En 1979 ce fut au tour de la Malaisie de proclamer sa souveraineté sur tous les récifs relevant, selon elle, de son plateau continental, et à partir de 1983 elle y envoya des garnisons pour les occuper et les défendre. Parmi les cinq récifs et bancs occupés par la Malaisie deux sont revendiqués par les Philippines et un par Brunei. Cependant Brunei, qui n’a pas de marine, s’est jusqu’ici contenté d’affirmer son droit sans se laisser aller à la violence militaire.
L’appétit des autres riverains raviva celui de la Chine qui se mit dans la partie et à bien plus grande échelle. Vers la fin de la guerre sino-vietnamienne, saisissant le revirement défaitiste des dirigeants de Hanoï, la Chine décida de s’emparer des Spratly. En 1987-88, après avoir pris possession de plusieurs récifs (đá Chữ Thập/Fiery Cross, đá Châu Viên/London Reef, đá Gaven, đá Tư Nghĩa/Hugh Reef) vietnamiens laissés à l’abandon, trois frégates chinoises se dirigeaient vers celui de Gạc Ma (Johnson South Reef ) quand, au moment où elles allaient y débarquer, elles virent arriver une centaine de Vietnamiens sur trois bateaux de transport venus construire une borne et planter un drapeau ; selon la version officielle, une bataille en découla (le 14/3/1988) à la suite de laquelle 64 Vietnamiens furent tués et 9 faits prisonniers par les Chinois qui eurent 6 morts et 18 blessés ; incapables de résister aux feux de l’ennemi, les Vietnamiens durent s’enfuir et laisser les Chinois s’emparer des récifs.
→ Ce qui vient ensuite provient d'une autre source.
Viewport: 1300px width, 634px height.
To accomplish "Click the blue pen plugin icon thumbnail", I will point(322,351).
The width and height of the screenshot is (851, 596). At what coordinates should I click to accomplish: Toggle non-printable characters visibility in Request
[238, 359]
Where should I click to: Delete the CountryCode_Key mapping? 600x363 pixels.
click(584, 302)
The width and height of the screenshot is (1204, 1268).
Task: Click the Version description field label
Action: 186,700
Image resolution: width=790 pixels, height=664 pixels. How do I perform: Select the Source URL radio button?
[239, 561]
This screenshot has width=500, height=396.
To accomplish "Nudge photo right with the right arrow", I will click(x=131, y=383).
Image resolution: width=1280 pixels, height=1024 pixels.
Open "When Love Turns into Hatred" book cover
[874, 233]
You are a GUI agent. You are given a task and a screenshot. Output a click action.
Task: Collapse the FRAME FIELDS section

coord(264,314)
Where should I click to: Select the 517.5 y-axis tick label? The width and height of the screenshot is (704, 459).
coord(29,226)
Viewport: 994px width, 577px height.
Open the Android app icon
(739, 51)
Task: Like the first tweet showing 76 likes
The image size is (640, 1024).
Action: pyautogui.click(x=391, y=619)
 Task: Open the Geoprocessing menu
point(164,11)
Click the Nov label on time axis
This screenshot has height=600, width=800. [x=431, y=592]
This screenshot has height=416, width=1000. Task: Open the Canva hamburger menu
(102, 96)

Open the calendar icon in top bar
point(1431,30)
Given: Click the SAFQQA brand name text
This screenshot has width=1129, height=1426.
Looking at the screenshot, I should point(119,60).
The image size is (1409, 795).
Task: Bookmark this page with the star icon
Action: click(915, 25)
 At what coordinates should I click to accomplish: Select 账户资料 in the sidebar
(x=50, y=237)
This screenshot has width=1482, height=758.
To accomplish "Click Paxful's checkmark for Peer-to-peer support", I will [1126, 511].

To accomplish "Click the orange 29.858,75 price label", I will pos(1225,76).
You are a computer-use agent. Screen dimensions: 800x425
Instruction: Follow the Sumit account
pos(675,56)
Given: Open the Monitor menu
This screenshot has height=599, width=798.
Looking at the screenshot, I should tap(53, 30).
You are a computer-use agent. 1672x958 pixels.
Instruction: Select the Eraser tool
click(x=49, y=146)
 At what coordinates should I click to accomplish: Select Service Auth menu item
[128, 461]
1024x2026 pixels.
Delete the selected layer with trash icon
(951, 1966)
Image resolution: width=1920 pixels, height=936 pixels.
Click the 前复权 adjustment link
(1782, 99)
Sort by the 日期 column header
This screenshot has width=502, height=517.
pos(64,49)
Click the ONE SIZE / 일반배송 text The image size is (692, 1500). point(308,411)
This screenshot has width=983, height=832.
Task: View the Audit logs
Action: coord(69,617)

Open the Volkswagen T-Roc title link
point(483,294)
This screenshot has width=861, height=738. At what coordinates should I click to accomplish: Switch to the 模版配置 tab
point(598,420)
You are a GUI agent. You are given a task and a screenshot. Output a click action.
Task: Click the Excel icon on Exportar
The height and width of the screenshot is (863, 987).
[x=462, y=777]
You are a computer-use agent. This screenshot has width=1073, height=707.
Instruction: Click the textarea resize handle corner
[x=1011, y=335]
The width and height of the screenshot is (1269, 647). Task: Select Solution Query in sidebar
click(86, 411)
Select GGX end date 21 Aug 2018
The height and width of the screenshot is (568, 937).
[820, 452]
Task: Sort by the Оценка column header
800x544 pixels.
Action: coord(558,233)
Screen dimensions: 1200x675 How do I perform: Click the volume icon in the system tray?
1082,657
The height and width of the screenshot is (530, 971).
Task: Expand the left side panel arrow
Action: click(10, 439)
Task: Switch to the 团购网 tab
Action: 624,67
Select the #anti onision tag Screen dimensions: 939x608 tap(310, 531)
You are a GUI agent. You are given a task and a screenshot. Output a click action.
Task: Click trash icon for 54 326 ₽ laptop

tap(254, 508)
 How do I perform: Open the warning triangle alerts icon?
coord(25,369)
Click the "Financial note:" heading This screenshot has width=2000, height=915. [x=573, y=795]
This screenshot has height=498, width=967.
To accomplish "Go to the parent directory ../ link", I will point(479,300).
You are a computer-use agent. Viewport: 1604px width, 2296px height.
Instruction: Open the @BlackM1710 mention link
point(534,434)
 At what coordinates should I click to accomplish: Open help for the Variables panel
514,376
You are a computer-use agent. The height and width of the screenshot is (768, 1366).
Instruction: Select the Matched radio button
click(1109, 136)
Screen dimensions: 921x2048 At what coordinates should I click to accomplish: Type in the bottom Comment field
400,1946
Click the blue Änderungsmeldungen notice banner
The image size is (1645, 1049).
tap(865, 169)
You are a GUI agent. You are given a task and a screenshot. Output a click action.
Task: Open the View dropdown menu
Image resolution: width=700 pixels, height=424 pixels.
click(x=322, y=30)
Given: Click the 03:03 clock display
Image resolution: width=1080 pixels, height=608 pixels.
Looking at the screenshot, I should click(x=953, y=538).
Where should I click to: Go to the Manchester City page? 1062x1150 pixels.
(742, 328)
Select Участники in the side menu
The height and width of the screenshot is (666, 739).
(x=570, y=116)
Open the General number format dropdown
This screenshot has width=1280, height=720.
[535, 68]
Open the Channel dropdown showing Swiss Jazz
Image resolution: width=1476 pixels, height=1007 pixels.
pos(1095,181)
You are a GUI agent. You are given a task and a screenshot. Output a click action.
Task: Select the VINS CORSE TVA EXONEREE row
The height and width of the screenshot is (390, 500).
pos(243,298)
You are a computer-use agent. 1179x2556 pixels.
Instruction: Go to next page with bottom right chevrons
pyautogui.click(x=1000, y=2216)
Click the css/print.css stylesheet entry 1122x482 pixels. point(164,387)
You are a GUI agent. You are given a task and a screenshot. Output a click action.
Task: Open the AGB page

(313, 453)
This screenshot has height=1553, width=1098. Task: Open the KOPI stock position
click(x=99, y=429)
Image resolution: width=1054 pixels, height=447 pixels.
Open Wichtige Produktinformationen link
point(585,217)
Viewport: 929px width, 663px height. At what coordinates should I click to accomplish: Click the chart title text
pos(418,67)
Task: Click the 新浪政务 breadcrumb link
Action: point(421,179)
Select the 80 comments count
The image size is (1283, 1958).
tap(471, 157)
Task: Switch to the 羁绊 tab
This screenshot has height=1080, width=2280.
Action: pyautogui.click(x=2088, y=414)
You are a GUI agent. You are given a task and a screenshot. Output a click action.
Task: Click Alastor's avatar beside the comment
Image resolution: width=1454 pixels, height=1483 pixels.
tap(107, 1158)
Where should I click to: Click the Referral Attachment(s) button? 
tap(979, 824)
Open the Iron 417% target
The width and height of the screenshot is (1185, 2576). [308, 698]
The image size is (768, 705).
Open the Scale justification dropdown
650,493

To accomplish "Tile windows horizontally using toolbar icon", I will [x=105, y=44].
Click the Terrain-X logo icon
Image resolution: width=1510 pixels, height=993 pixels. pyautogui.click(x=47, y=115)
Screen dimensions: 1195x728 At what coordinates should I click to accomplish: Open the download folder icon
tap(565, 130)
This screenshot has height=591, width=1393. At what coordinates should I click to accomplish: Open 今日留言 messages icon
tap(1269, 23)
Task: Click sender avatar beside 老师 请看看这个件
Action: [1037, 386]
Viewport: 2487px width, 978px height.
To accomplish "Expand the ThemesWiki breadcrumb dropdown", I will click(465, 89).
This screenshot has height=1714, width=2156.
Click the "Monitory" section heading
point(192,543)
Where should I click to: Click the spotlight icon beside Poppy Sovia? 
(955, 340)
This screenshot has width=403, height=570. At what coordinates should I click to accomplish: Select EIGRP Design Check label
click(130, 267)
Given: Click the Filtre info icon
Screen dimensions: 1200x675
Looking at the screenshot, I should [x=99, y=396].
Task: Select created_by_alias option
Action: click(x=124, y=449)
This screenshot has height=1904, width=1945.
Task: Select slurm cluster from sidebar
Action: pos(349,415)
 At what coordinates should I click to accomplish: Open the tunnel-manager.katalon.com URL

La réalité dévoilée en mars 2015 par le général Lê Mã Lương, directeur du musée d’histoire militaire vietnamien, fut plus tragique et révoltante (cf. https://www.rfa.org/vietnamese/in_depth/who-ord-no-fir-in-garma-03122015052720 ) : Le ministre de la défense Lê Đức Anh, acquis avec d’autres dirigeants à l’idée d’une capitulation générale devant la Chine, avait empêché l’armement des bateaux et interdit la distribution des fusils aux marins, et avait donc envoyé délibérément la centaine de soldats à la mort sous les canons chinois, histoire de faire croire à l’opinion que la cession des récifs à la Chine n’était pas décidée à l’avance mais due à une défaite militaire. A noter dans cette affaire de Gạc Ma la collusion de Taïwan avec la République populaire de Chine : les frégates chinoises étaient ravitaillées par les soldats taïwanais d’Itu-Aba (comme elles le seront plus tard en 1995 lors de l’attaque du récif Mischief des Philippins) ; leur solidarité dans la conquête des archipels se confirme d’ailleurs dans une déclaration du ministre de la défense taïwanaise de l’époque Cheng Wei-Yuan : « Si la guerre éclate, l’armée nationale (de Taïwan) assistera l’armée populaire dans son combat » (cf. https://vi.wikipedia.org/wiki/H%E1%BA%A3i_chi%E1%BA%BFn_G%E1%BA%A1c_Ma-C%C3%B4_Lin-Len_%C4%90ao_(14-3-1988 ).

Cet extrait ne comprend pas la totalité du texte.